Geological mystery in California as homes slowly slide into canyon

house's roof is bent with windows gone
Damage to a property in Rolling Hills Estates, California, on Monday. Photograph: Ted Soqui/AP

Three days after a landslide destroyed a dozen hillside homes in southern California, the cause of the disaster is still unclear, even as the homes continue their slow descent into a canyon.

Sixteen people have been displaced since the land between the homes began shifting and sliding over the weekend.

Video taken by the Los Angeles county fire department and posted to Twitter showed the devastation to hilltop homes in Rolling Hills Estates, a city of just over 8,000 people about 30 miles south of Los Angeles. The driveways of the affected homes are completely separated from the asphalt they were once connected to and roofs and garages have caved in.

Janice Hahn, the LA county supervisor whose district includes Rolling Hills Estates, described the damage as “astonishing”. “There’s nothing we can do, I’ve been told, to stop what’s happening,” Hahn told the Los Angeles Times. “That’s why it’s wait-and-see at that point. Waiting for the homes to fall.”

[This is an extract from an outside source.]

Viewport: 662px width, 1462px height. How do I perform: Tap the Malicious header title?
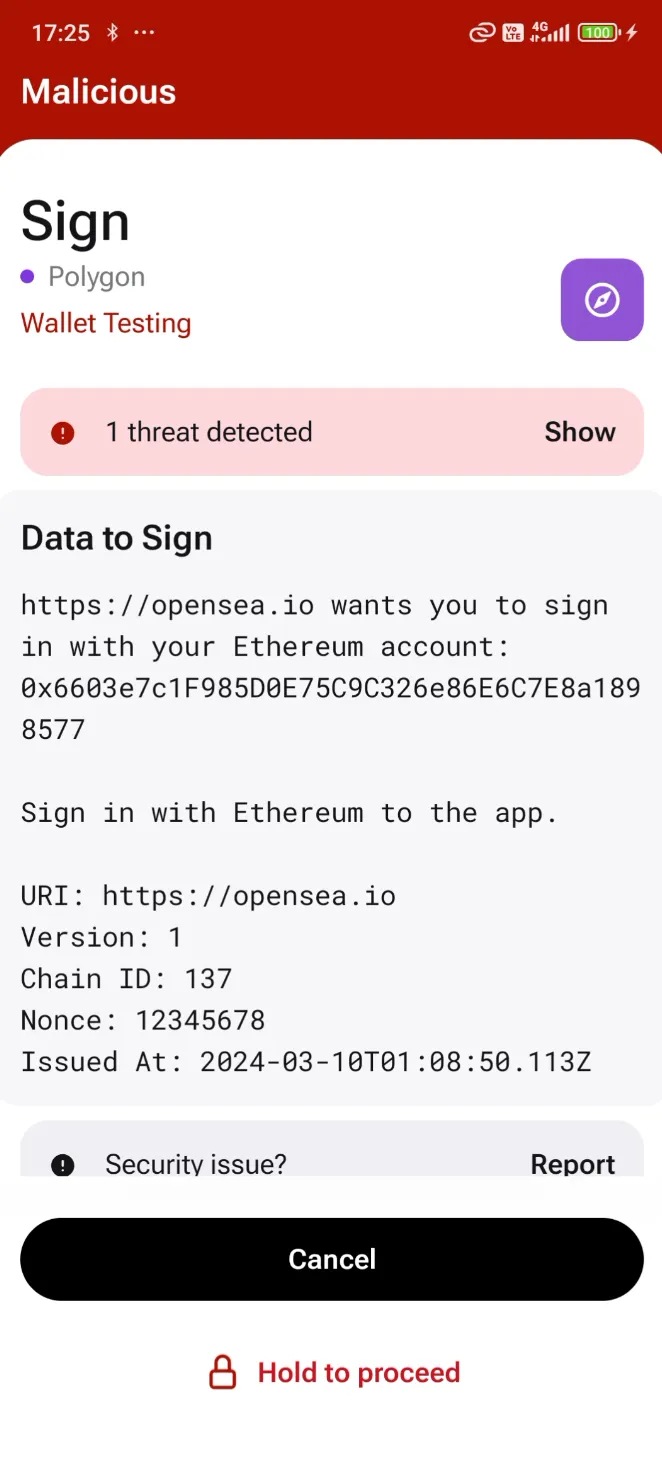(x=98, y=92)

The county assessor has promised to reassess property values for the homes that have been destroyed and potentially lower or eliminate their property taxes, the city said in an online statement.

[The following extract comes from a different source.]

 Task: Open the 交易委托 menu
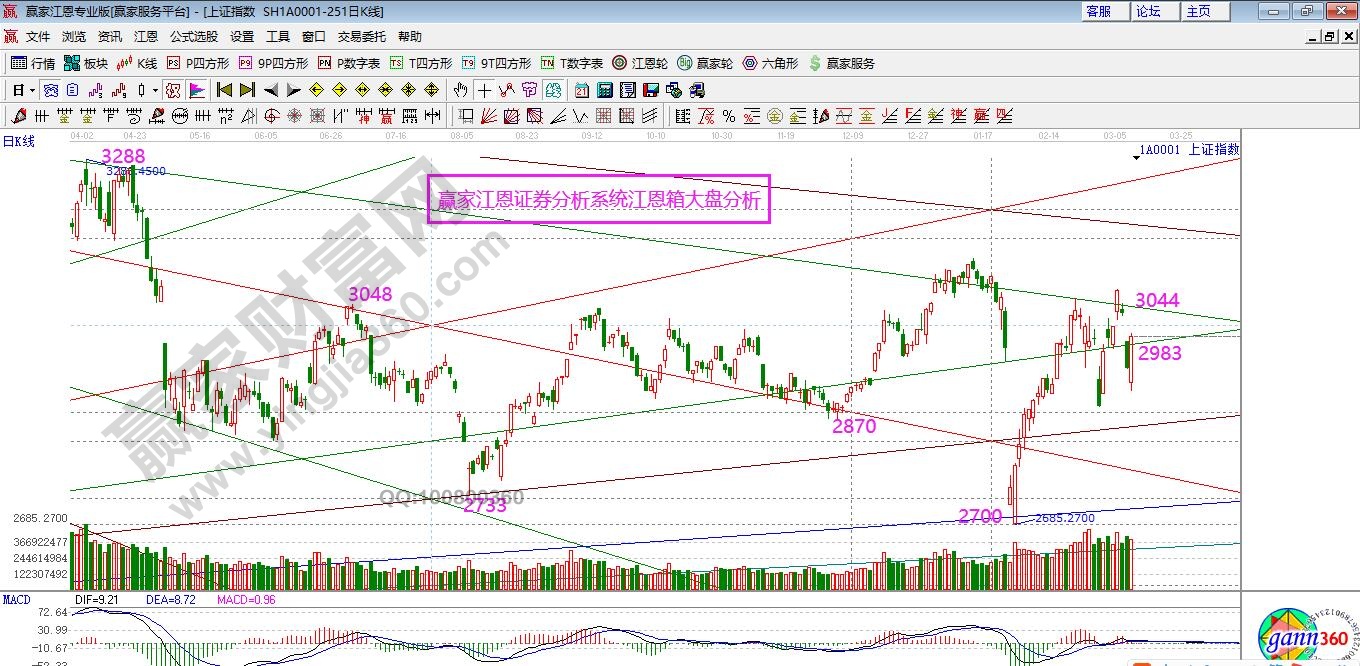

The city council of Rolling Hills Estates, where the ground movement is happening, plans to declare a state of emergency on Tuesday.

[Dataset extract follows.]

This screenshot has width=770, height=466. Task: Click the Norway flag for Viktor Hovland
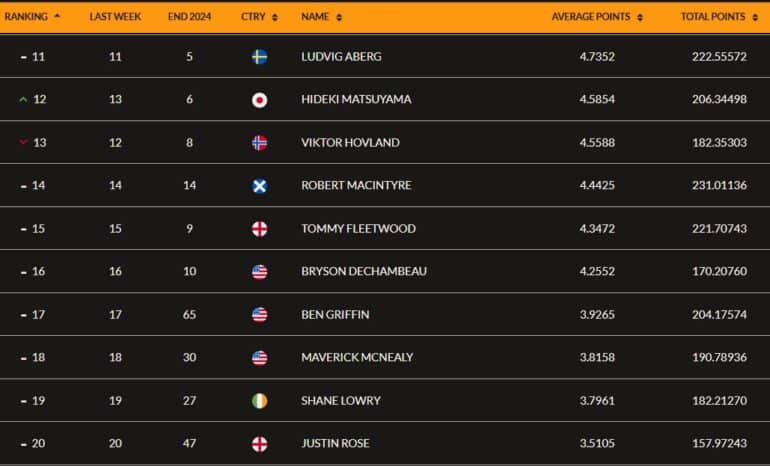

people walk past damaged houses
City water and power employees assess the damage to houses in Rolling Hills Estates on Monday. Photograph: Richard Vogel/AP

Rolling Hills Estates was established in 1957 with the goal of maintaining its “rural atmosphere”, characterized by its hilly landscape, according to the city’s website. Today, the upper-middle-class city is largely white and Asian and has a median household income of $160,000, according to the most recent census.

The land beneath the city has been on the radar of geologists for the past 50 years as the sediment that the foundation of the affected homes sits in has slumped, wrinkled and shifted over time.

“Imagine cutting a trench in a cherry pie: all the filling is gonna fall into the hole, and that’s what’s happening here,” Colin Robins, an associate professor of environmental science at Claremont McKenna College, told the Guardian. “Whether it’s due to rainfall or we’ve just crossed a threshold, from a geologic perspective it was a matter of time.”

damaged home appears almost bent in half
‘Imagine cutting a trench in a cherry pie: all the filling is gonna fall into the hole.’ Photograph: Ted Soqui/AP

Some officials have speculated that the barrage of rain that pummeled California late last year and early in 2023 may have led to the landslide. But no one will know the exact cause until a geologist examines the land that has collapsed on Peartree Lane.

Rolling Hills Estates is on the Palos Verdes Peninsula, which sits above the Pacific Ocean and is known for its luxury estates and wineries. Among researchers like Robins, this area is better known for its susceptibility to landslides and soft sediment. In 1956 a landslide destroyed 140 homes in the Portuguese Bend area of the city of Rancho Palos Verdes, also on the peninsula, and earth continues to move there, according to the Associated Press.